Washington, D.C. – For the first time, US juries have found that platform design choices by social media companies contribute to real-world harms impacting minors. Meta was found liable in New Mexico, while both Meta and YouTube were found liable in California, in two landmark trials – setting a precedent that platforms can be held accountable for the impacts of their product design.
These decisions come as Meta, YouTube, Snap, TikTok, and other major platforms face growing scrutiny and litigation in the US over harms linked to their design choices. These trials are part of increasing global attention to minors’ safety, including European Union (EU) efforts to regulate recommender systems, addictive design, and other engagement-driven features.
“For the very first time, juries concluded that platform design choices made by Meta and YouTube were a substantial factor in contributing to concrete harm,” said Peter Chapman, Associate Director at the Knight-Georgetown Institute. “With their internal documents and data now exposed to the public, social media platforms can no longer hide behind empty safety claims. These verdicts show that Meta and YouTube have failed to adequately ensure the safety of their products, exposing a significant gap between their claims and internal company evidence as reviewed by the juries.”
Amid these trials, KGI released a report showing the discrepancy between what Meta and TikTok know internally about the harms and risks associated with their platforms and what they report externally. By comparing internal documents emerging from US litigation with platform disclosures under the EU’s Digital Services Act (DSA), “Measuring Risk: What EU Risk Assessments and US Litigation Reveal About Meta and TikTok” finds a consistent gap between companies’ public safety claims and the internal data they collect on risk and mitigation effectiveness.
Some key findings from Measuring Risk:
- Internal data released in US litigation shows that safety tools such as screentime limits and “take a break” reminders have extremely low adoption rates, often below 2% of minor users.
- Meta’s internal projections accurately predicted that 99% of teens would not opt in to optional “take a break” features.

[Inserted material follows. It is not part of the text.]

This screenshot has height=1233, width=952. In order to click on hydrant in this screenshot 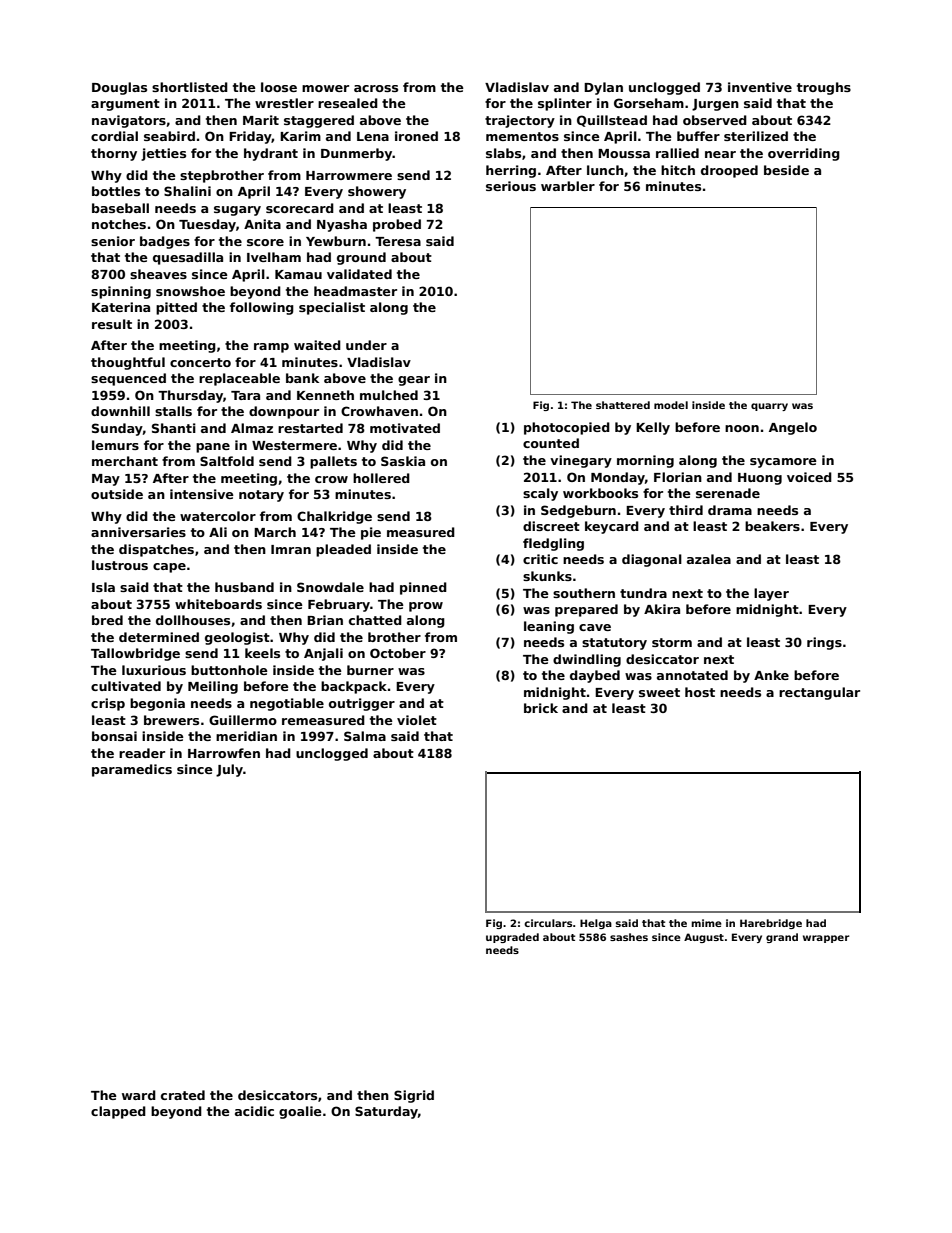, I will do `click(271, 154)`.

- In 2023, Meta internally found that Instagram’s “Accounts You Might Follow” product feature recommended adult groomers to nearly 2 million minors in 3 months, with 22% of these recommendations resulting in a follow request.
Litigation is providing new and critical insights into how platforms measure engagement, assess risk, and evaluate mitigation tools – insights that are largely absent from the companies’ public-facing communications.
“These trials have begun to pull back the curtain on how platforms make design decisions – and what they know about their potential impacts,” said Chapman. “Meta and YouTube didn’t just understand the risks, they meticulously tracked them. We cannot build effective tech policy in the dark. Regulators, researchers, and the public need to understand the data, testing, and trade-offs that inform platform design choices – not just to understand them, but to hold companies accountable for any harms they cause.”